Part of the CGTN special series Rediscovering the New World
Ilha Grande is a tropical island off the coast of Rio de Janeiro popular for its pristine beaches and untouched forests. It’s also known for the infamous prison used in the 1960s and 1970s to hold the enemies of the military leadership.
It was shut down and partially demolished in 1994. What’s left standing is now a museum dedicated to the memory of the prisoners once held here.
Former member of Parliament Fernando Gabeira was one of them – jailed and tortured in 1970, a couple of years after his armed leftist group kidnapped American Ambassador Charles Elbrick and successfully exchanged his life for the release of 15 political prisoners.
Ambassador Charles Elbrick interview following his kidnapping in 1969
Gabeira told the story in the book “O que é isso companheiro?” – “What’s this, Comrade?” -later made into a movie, “Four Days in September.”
Trailer: O que é isso companheiro / Four Days in September
Gabeira himself was released from jail a few months later in exchange for a kidnapped ambassador from Germany and went into exile. Upon his return in the early 1980s – after amnesty and near the end of military rule – Gabeira founded Brazil’s Green Party and went into politics.
“People in certain situations, when they are satisfied economically and they have a comfortable life they tend not to care so much about authoritarianism of the government. And this is dangerous”, said Gabeira.
During Brazil’s Military Regime the Ilha Grande Penitentiary was mostly destined to hold political prisoners.
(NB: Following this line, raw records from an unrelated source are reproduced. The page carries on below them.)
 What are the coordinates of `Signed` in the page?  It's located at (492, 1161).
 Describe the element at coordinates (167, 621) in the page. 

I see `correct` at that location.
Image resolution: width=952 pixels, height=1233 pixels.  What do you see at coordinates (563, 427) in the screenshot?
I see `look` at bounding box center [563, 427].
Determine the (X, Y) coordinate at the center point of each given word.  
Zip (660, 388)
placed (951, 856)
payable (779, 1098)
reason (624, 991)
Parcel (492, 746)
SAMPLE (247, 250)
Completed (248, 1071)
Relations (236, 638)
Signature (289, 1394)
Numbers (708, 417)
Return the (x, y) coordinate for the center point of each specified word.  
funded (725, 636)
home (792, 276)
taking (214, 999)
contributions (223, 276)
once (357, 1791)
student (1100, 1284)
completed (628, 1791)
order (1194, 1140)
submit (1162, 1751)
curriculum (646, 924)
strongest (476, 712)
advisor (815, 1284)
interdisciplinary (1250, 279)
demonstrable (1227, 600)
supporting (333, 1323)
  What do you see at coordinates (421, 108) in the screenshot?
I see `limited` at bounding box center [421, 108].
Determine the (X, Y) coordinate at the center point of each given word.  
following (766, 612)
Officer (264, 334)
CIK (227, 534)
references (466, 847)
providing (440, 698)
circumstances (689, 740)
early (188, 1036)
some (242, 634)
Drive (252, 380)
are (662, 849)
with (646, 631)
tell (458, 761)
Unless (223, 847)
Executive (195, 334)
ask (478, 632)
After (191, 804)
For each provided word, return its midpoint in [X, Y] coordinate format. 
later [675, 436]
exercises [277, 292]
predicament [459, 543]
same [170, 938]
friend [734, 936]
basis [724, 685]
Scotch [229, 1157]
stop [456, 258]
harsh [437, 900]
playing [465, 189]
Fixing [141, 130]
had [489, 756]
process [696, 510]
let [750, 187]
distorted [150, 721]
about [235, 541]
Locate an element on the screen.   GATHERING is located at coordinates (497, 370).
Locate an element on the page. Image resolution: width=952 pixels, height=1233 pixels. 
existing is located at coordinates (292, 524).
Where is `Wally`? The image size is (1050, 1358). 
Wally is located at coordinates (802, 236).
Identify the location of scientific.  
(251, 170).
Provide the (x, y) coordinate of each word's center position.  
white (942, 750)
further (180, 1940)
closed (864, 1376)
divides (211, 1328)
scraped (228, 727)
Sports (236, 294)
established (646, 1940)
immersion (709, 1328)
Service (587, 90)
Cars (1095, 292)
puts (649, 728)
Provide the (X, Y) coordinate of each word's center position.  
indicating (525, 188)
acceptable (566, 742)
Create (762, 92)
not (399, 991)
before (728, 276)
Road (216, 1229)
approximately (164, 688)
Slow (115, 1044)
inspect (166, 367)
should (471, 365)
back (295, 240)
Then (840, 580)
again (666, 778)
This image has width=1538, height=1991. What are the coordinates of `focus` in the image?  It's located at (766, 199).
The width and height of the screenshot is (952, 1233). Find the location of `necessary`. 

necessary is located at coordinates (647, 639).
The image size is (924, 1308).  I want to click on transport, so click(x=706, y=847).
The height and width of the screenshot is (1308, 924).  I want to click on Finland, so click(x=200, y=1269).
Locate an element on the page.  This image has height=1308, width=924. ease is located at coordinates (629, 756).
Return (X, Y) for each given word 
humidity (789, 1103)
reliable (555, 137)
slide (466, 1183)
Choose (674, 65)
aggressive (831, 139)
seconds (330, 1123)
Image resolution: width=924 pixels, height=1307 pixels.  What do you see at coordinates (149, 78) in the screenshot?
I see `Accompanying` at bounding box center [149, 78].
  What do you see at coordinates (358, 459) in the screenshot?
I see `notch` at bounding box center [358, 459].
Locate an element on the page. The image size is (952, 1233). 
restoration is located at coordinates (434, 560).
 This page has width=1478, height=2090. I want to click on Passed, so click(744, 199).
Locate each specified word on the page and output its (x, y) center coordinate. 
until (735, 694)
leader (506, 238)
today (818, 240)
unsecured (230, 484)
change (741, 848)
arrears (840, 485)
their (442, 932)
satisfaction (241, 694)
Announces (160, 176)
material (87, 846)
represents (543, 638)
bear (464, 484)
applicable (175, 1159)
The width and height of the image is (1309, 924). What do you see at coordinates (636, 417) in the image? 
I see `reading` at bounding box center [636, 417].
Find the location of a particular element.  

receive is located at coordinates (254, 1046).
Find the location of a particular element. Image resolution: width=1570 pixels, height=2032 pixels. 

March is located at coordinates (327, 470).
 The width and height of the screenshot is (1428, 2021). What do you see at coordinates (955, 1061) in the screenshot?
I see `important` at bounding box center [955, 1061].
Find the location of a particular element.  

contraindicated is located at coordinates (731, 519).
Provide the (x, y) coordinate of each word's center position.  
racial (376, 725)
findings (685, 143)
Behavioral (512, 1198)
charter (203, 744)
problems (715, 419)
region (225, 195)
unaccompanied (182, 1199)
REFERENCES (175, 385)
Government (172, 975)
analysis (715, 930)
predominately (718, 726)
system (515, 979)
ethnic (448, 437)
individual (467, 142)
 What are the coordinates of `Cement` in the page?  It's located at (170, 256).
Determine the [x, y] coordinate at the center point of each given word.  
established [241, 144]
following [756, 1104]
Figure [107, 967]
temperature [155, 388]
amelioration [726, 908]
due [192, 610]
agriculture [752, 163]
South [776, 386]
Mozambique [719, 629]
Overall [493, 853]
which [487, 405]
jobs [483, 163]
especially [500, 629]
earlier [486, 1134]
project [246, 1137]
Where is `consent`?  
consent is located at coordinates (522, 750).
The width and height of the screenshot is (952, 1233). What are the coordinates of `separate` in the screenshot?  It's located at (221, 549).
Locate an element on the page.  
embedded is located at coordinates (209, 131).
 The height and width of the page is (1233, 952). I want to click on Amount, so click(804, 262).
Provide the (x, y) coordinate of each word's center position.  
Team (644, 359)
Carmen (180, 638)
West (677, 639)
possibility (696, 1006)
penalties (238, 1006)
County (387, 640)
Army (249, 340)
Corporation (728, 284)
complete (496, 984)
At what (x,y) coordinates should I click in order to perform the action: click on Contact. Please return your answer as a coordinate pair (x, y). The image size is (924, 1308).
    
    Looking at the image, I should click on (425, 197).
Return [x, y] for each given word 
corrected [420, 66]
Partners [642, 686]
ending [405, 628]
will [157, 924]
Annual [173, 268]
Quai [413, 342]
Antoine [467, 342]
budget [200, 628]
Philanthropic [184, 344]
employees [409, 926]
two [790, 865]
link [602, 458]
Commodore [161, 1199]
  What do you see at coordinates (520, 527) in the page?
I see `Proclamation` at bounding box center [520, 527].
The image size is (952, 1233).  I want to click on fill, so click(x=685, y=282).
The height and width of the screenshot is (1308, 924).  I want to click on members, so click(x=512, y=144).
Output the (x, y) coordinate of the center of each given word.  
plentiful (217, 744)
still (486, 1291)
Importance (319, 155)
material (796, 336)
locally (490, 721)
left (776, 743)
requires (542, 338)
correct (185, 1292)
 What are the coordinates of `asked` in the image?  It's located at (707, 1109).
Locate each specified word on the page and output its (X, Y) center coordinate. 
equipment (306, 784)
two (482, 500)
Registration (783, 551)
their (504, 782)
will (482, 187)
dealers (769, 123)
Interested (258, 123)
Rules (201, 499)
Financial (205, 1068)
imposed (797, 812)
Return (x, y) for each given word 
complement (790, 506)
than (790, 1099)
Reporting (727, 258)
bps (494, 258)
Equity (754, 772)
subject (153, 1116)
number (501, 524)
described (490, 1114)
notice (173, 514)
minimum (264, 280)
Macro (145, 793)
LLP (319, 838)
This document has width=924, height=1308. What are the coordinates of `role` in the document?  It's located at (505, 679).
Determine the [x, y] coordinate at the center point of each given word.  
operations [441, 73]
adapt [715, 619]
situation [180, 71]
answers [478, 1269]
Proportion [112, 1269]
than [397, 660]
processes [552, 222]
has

But over the years common criminals, particularly bank robbers, were also sent to this place. And this has a lot to do with that creation of what’s considered the first of organized crime group in Brazil. The Comando Vermelho – the Red Command.
Common criminals ended up here because the regime decided to prosecute bank robbers on the basis of the same law used against members of armed anti-government groups deemed terrorists.
The Museum Director, Gelson Rozentino, explains that Brazilian political prisoners adhered to a formal structured organization on the inside – one that common criminals later joined.
“Ilha Grande is an important symbol. As a prison, it’s a place that brought together a paradise and much violence. This is what this place will be remembered for”, said Gelson Rozentino.
“It was the main political jail during the military dictatorship but as political prisoners left the place over the year, common criminals took over their organization and maintained it afterwards.”
Fernando Gabeira also has memories of the interaction between common and political prisoners.
“As we had to survive in the jail we made a kind of school trying to teach history, to teach things like that. It helped them to in a certain way understand the history of the country”, said Fernando Gabeira.
“But they are very smart and they were not influenced by us. They took from our vision what interested to them and they tried to apply it in practice.”
EXTENDED INTERVIEW: Fernando Gabeira speaks about Ilha Grande Penitentiary
At first the organization focused on fighting for prisoners’ rights inside the jail and helping them scrape together funds and resources from the outside. But over the years the Red Command became a vast criminal organization outside prison walls – rooted in Rio’s Slums and controlling much of its drug dealing.
William da Silva is the last surviving founder of Comando Vermelho – now serving house arrest due to age and poor health. The former bank robber and Ilha Grande prisoner wrote the book 400 X1 – also made into a movie – to tell the story of the prisoners’ organization that gave rise to the first – but hardly the last – big drug cartel and criminal organization in Brazil.
“That’s the game. The powerful didn’t want just one organization. Divide and rule. That’s what Machiavelli said. So, those who played their game began creating other factions. There was the Third Commando, the Friends of the Friends group… All worse than the Red Command. This is all capitalistic competition”, said William da Silva.
Trailer: 400 X1
Brazil’s military rule lasted more than 20 years – from the coup in 1964 to the return of a civilian government in 1985. Much of its impact on Brazilian politics and society remains today.